The effect of phosphorus addition on the corrosion behavior of arc-melted Ni-10Ta-P alloys in 12 M HCl

The corrosion resistance of arc-melted Ni-10Ta-P alloys containing 0, 10 and 20 at% phosphorus in 12 M HCl solution at 30°C was investigated. The alloys containing 0 and 10 at% phosphorus suffer severe corrosion. The addition of 20 at% phosphorus to crystalline Ni-10Ta alloy results in a three-orders-of-magnitude decrease in the corrosion rate. The open circuit potentials of the Ni-10Ta alloys containing O and 10 at% phosphorus stay almost constant in the active region of nickel, while the open circuit potential of the Ni-10Ta-20P alloy increases almost linearly in the initial 2 h.
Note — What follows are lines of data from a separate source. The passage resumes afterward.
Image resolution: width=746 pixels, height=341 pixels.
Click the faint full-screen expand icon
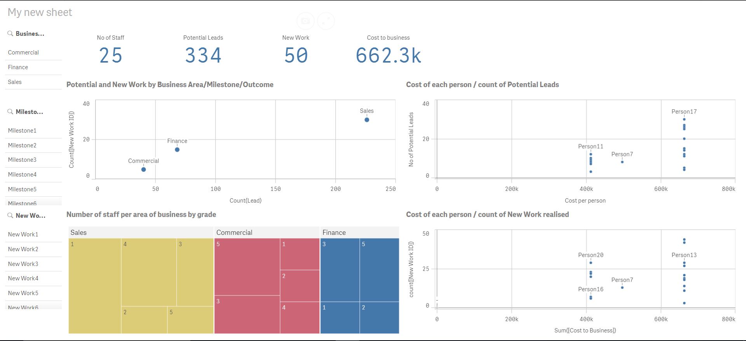click(x=326, y=21)
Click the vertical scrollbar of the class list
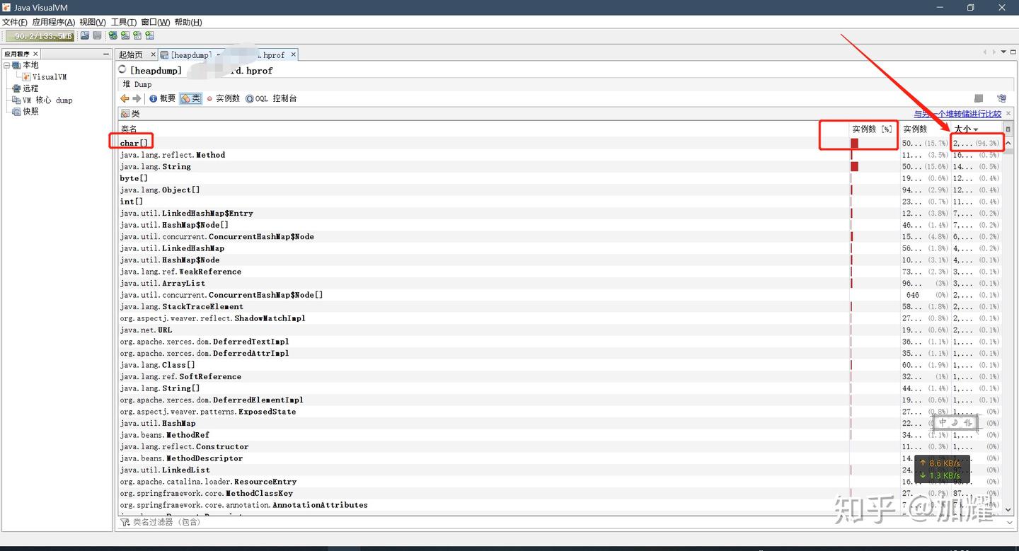 pyautogui.click(x=1008, y=283)
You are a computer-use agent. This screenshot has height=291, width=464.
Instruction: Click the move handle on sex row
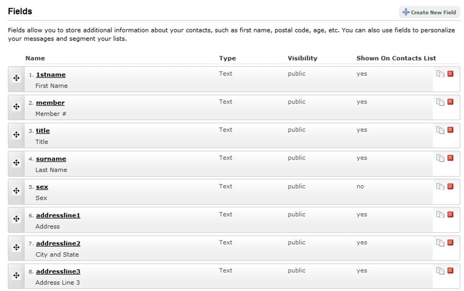[x=16, y=191]
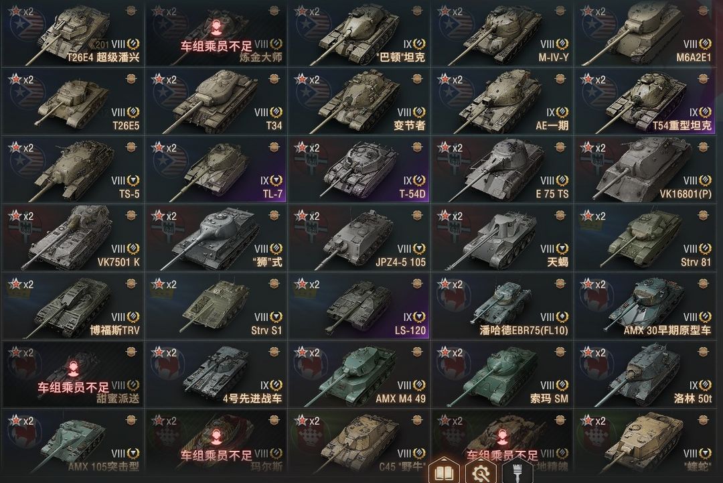
Task: Click the laurel badge on E 75 TS
Action: pyautogui.click(x=562, y=180)
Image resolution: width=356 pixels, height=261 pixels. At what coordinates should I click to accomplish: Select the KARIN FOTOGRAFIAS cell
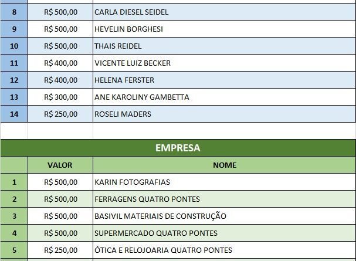point(133,182)
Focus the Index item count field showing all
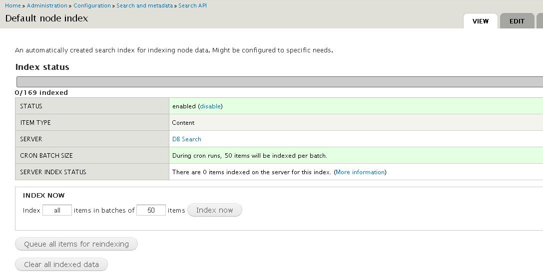The height and width of the screenshot is (277, 543). 57,210
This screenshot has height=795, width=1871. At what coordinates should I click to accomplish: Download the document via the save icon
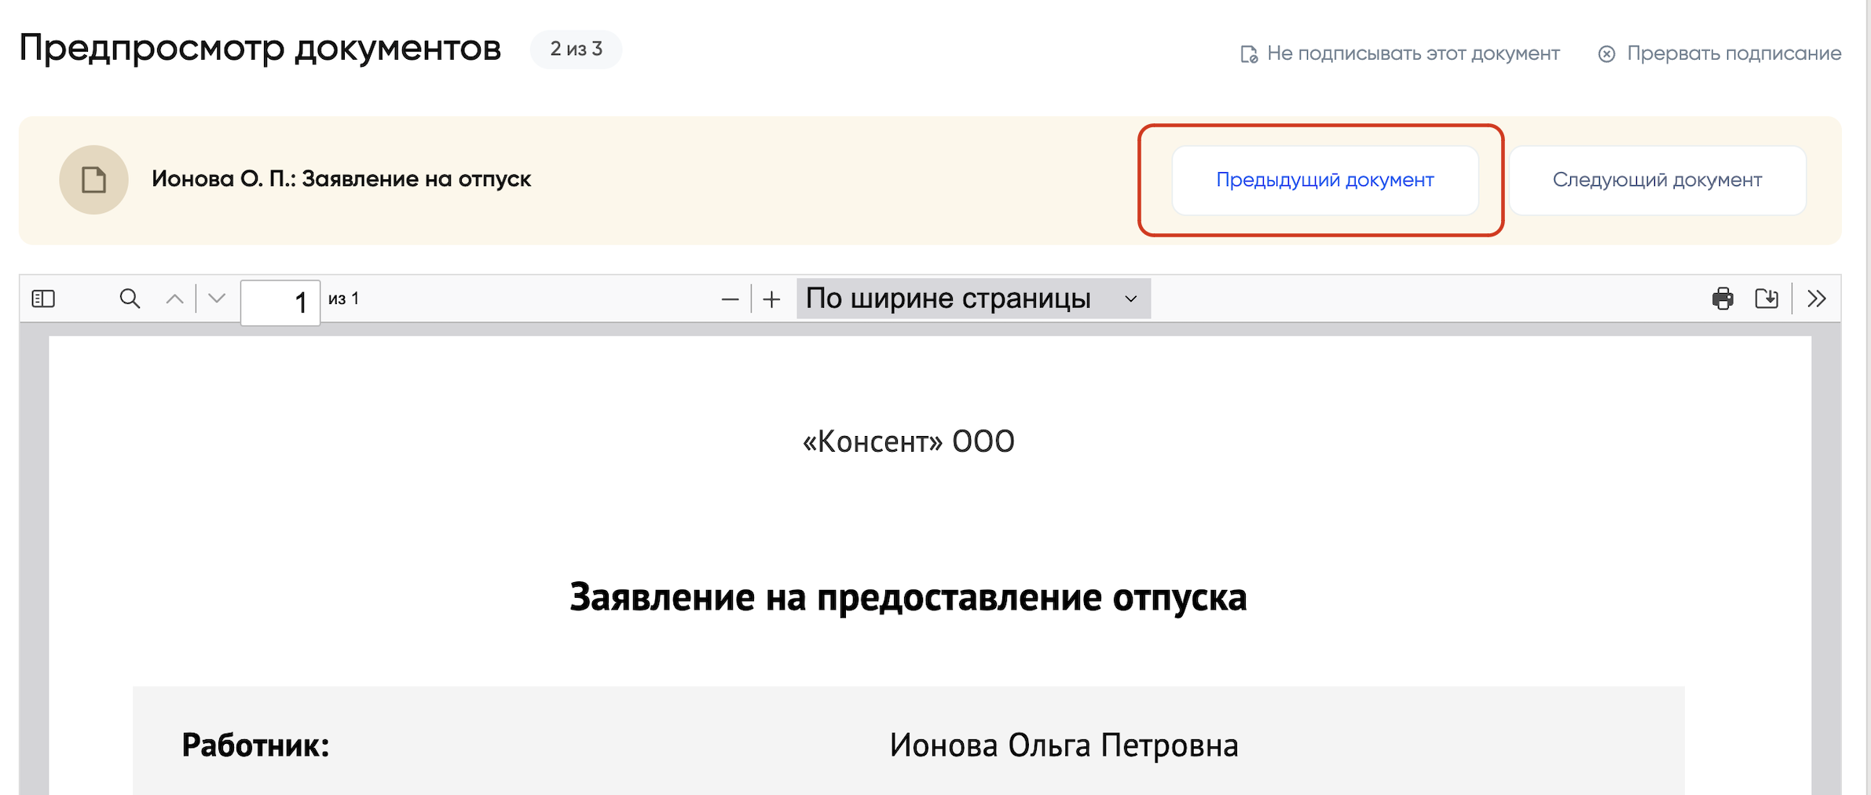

The Ni-10Ta alloy consists of intermetallic Ni₈Ta and immersion in 12 M HCl results in faceting dissolution. Ni-10Ta-10P alloy is composed of major Ni₈Ta and Ni₃P phases and minor Ni₂Ta and Ni₂P phases. Immersion of Ni-10Ta-10P alloy leads to preferential dissolution of the Ni₈Ta phase and to continuous thickening of the corrosion product film consisting mostly of tantalum as cations. Ni-10Ta-20P alloy consists of Ni₂Ta, Ni₃P, Ni₂P and NiP phases. Immersion of Ni-10Ta-20P alloy gives rise to initial increase in elemental phosphorus on the surface as a result of selective dissolution of nickel and selective oxidation of tantalum. The formation of elemental phosphorus with a high cathodic activity is responsible for the initial ennoblement of the open circuit potential and for the formation of the passive film in which tantalum is highly concentrated. The higher corrosion resistance of Ni-10Ta-20P alloy than Ni-10Ta-10P alloy is attributable to the formation of the Ni₂Ta phase with a higher tantalum content than the Ni₈Ta phase which is the readily corroded major intermetallic phase in the Ni-10Ta-10P alloy.